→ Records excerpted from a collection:
"""
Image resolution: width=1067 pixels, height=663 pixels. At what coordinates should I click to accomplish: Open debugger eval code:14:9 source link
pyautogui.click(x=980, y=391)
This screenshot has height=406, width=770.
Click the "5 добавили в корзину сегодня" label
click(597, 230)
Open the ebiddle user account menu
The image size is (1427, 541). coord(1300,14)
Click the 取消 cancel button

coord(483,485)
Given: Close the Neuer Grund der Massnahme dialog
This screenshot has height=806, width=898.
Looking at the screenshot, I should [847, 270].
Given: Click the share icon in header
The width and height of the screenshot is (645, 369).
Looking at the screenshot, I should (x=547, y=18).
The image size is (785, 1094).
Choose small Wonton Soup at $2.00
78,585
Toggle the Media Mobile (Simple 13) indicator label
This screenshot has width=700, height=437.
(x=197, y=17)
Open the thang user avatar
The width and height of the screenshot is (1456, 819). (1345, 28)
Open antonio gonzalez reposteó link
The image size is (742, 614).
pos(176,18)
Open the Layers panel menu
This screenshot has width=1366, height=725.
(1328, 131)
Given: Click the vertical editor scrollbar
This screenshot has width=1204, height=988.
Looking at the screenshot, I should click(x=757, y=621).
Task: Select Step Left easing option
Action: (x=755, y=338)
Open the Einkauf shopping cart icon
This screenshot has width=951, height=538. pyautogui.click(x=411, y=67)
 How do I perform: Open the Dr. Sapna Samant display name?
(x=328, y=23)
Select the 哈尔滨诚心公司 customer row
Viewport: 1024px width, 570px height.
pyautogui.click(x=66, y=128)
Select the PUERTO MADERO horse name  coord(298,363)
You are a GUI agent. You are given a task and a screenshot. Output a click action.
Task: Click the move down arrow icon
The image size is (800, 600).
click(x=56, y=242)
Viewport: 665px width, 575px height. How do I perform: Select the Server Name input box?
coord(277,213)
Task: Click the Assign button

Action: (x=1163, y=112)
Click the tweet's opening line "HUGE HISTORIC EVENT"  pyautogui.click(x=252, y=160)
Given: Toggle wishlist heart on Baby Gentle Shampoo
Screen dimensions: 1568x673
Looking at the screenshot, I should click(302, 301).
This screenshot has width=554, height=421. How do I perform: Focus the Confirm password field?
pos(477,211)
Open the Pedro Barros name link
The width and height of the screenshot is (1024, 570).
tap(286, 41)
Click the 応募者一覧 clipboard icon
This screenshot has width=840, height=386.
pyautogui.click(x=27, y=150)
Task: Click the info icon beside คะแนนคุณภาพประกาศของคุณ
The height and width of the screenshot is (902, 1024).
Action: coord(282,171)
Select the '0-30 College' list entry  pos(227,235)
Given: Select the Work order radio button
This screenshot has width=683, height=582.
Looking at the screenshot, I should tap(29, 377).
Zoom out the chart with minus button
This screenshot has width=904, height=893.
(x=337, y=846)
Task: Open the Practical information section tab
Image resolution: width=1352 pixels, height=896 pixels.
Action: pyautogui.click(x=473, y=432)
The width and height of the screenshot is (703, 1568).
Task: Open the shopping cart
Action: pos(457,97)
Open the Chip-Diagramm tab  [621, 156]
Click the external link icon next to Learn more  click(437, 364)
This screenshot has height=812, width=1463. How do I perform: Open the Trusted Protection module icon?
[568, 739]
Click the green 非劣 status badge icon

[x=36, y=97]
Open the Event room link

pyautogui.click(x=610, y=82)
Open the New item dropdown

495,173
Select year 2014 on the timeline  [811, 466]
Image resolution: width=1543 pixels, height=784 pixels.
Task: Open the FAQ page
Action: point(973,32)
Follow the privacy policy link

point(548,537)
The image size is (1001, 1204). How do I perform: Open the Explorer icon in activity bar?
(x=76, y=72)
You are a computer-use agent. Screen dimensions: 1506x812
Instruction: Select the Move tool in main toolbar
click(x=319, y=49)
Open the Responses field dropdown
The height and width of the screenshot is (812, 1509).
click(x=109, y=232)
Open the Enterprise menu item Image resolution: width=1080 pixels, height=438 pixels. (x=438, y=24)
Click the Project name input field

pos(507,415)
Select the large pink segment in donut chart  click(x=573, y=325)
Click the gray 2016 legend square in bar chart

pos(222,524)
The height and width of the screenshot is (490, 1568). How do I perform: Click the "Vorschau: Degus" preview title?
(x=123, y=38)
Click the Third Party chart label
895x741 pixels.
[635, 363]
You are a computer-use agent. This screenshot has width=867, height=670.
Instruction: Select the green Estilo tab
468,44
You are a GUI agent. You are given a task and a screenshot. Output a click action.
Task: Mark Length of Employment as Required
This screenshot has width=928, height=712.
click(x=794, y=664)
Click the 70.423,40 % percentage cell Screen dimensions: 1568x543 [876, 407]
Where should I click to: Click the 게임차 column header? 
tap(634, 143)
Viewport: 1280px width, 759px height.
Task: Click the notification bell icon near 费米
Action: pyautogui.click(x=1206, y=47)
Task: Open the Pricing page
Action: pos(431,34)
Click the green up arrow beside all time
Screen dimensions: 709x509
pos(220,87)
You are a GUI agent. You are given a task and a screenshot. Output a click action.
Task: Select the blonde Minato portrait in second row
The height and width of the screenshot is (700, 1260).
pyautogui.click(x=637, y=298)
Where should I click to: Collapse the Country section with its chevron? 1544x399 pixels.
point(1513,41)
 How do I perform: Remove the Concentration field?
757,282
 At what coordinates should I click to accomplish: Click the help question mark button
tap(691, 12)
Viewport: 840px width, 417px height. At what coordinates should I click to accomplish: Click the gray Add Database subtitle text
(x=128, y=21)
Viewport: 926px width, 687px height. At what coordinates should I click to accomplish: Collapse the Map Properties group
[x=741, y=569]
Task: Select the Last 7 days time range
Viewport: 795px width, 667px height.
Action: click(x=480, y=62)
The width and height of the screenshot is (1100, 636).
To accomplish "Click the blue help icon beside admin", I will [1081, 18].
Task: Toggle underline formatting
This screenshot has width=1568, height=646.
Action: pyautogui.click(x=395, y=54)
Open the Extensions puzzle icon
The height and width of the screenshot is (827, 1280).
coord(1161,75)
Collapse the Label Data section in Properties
"""
All the lines above need to be retyped exactly, with nothing left out.

Image resolution: width=1067 pixels, height=663 pixels. At what coordinates should I click to accomplish: Open debugger eval code:14:9 source link
pyautogui.click(x=980, y=391)
This screenshot has height=406, width=770.
Click the "5 добавили в корзину сегодня" label
click(597, 230)
Open the ebiddle user account menu
The image size is (1427, 541). coord(1300,14)
Click the 取消 cancel button

coord(483,485)
Given: Close the Neuer Grund der Massnahme dialog
This screenshot has height=806, width=898.
Looking at the screenshot, I should [847, 270].
Given: Click the share icon in header
The width and height of the screenshot is (645, 369).
Looking at the screenshot, I should (x=547, y=18).
The image size is (785, 1094).
Choose small Wonton Soup at $2.00
78,585
Toggle the Media Mobile (Simple 13) indicator label
This screenshot has width=700, height=437.
(x=197, y=17)
Open the thang user avatar
The width and height of the screenshot is (1456, 819). (1345, 28)
Open antonio gonzalez reposteó link
The image size is (742, 614).
pos(176,18)
Open the Layers panel menu
This screenshot has width=1366, height=725.
(1328, 131)
Given: Click the vertical editor scrollbar
This screenshot has width=1204, height=988.
Looking at the screenshot, I should click(x=757, y=621).
Task: Select Step Left easing option
Action: (x=755, y=338)
Open the Einkauf shopping cart icon
This screenshot has width=951, height=538. pyautogui.click(x=411, y=67)
 How do I perform: Open the Dr. Sapna Samant display name?
(x=328, y=23)
Select the 哈尔滨诚心公司 customer row
Viewport: 1024px width, 570px height.
pyautogui.click(x=66, y=128)
Select the PUERTO MADERO horse name  coord(298,363)
You are a GUI agent. You are given a task and a screenshot. Output a click action.
Task: Click the move down arrow icon
The image size is (800, 600).
click(x=56, y=242)
Viewport: 665px width, 575px height. How do I perform: Select the Server Name input box?
coord(277,213)
Task: Click the Assign button

Action: (x=1163, y=112)
Click the tweet's opening line "HUGE HISTORIC EVENT"  pyautogui.click(x=252, y=160)
Given: Toggle wishlist heart on Baby Gentle Shampoo
Screen dimensions: 1568x673
Looking at the screenshot, I should click(302, 301).
This screenshot has width=554, height=421. How do I perform: Focus the Confirm password field?
pos(477,211)
Open the Pedro Barros name link
The width and height of the screenshot is (1024, 570).
tap(286, 41)
Click the 応募者一覧 clipboard icon
This screenshot has width=840, height=386.
pyautogui.click(x=27, y=150)
Task: Click the info icon beside คะแนนคุณภาพประกาศของคุณ
The height and width of the screenshot is (902, 1024).
Action: coord(282,171)
Select the '0-30 College' list entry  pos(227,235)
Given: Select the Work order radio button
This screenshot has width=683, height=582.
Looking at the screenshot, I should tap(29, 377).
Zoom out the chart with minus button
This screenshot has width=904, height=893.
(x=337, y=846)
Task: Open the Practical information section tab
Image resolution: width=1352 pixels, height=896 pixels.
Action: pyautogui.click(x=473, y=432)
The width and height of the screenshot is (703, 1568).
Task: Open the shopping cart
Action: pos(457,97)
Open the Chip-Diagramm tab  [621, 156]
Click the external link icon next to Learn more  click(437, 364)
This screenshot has height=812, width=1463. How do I perform: Open the Trusted Protection module icon?
[568, 739]
Click the green 非劣 status badge icon

[x=36, y=97]
Open the Event room link

pyautogui.click(x=610, y=82)
Open the New item dropdown

495,173
Select year 2014 on the timeline  [811, 466]
Image resolution: width=1543 pixels, height=784 pixels.
Task: Open the FAQ page
Action: point(973,32)
Follow the privacy policy link

point(548,537)
The image size is (1001, 1204). How do I perform: Open the Explorer icon in activity bar?
(x=76, y=72)
You are a computer-use agent. Screen dimensions: 1506x812
Instruction: Select the Move tool in main toolbar
click(x=319, y=49)
Open the Responses field dropdown
The height and width of the screenshot is (812, 1509).
click(x=109, y=232)
Open the Enterprise menu item Image resolution: width=1080 pixels, height=438 pixels. (x=438, y=24)
Click the Project name input field

pos(507,415)
Select the large pink segment in donut chart  click(x=573, y=325)
Click the gray 2016 legend square in bar chart

pos(222,524)
The height and width of the screenshot is (490, 1568). How do I perform: Click the "Vorschau: Degus" preview title?
(x=123, y=38)
Click the Third Party chart label
895x741 pixels.
[635, 363]
You are a computer-use agent. This screenshot has width=867, height=670.
Instruction: Select the green Estilo tab
468,44
You are a GUI agent. You are given a task and a screenshot. Output a click action.
Task: Mark Length of Employment as Required
This screenshot has width=928, height=712.
click(x=794, y=664)
Click the 70.423,40 % percentage cell Screen dimensions: 1568x543 [876, 407]
Where should I click to: Click the 게임차 column header? 
tap(634, 143)
Viewport: 1280px width, 759px height.
Task: Click the notification bell icon near 费米
Action: pyautogui.click(x=1206, y=47)
Task: Open the Pricing page
Action: pos(431,34)
Click the green up arrow beside all time
Screen dimensions: 709x509
pos(220,87)
You are a GUI agent. You are given a task and a screenshot. Output a click action.
Task: Select the blonde Minato portrait in second row
The height and width of the screenshot is (700, 1260).
pyautogui.click(x=637, y=298)
Where should I click to: Collapse the Country section with its chevron? 1544x399 pixels.
point(1513,41)
 How do I perform: Remove the Concentration field?
757,282
 At what coordinates should I click to accomplish: Click the help question mark button
tap(691, 12)
Viewport: 840px width, 417px height. At what coordinates should I click to accomplish: Click the gray Add Database subtitle text
(x=128, y=21)
Viewport: 926px width, 687px height. At what coordinates should I click to accomplish: Collapse the Map Properties group
[x=741, y=569]
Task: Select the Last 7 days time range
Viewport: 795px width, 667px height.
Action: click(x=480, y=62)
The width and height of the screenshot is (1100, 636).
To accomplish "Click the blue help icon beside admin", I will [1081, 18].
Task: Toggle underline formatting
This screenshot has width=1568, height=646.
Action: pyautogui.click(x=395, y=54)
Open the Extensions puzzle icon
The height and width of the screenshot is (827, 1280).
coord(1161,75)
Collapse the Label Data section in Properties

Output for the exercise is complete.